## [Assignment]
Your task is to return exactly the lines that run from the one containing "Image resolution: width=241" through the end of the listing below, without any pictures.
----
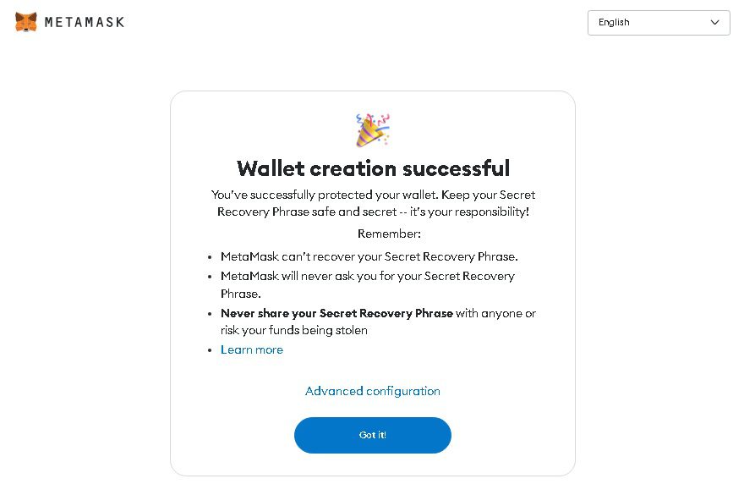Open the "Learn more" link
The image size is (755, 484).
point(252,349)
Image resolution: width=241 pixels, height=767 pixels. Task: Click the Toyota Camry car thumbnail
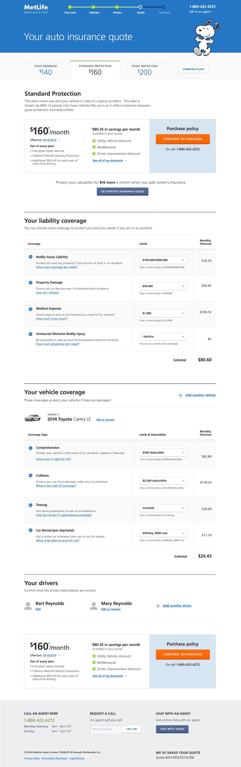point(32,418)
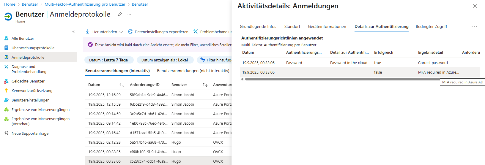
----
## [Exercise solution]
Image resolution: width=241 pixels, height=767 pixels. Task: Click the Toyota Camry car thumbnail
point(32,418)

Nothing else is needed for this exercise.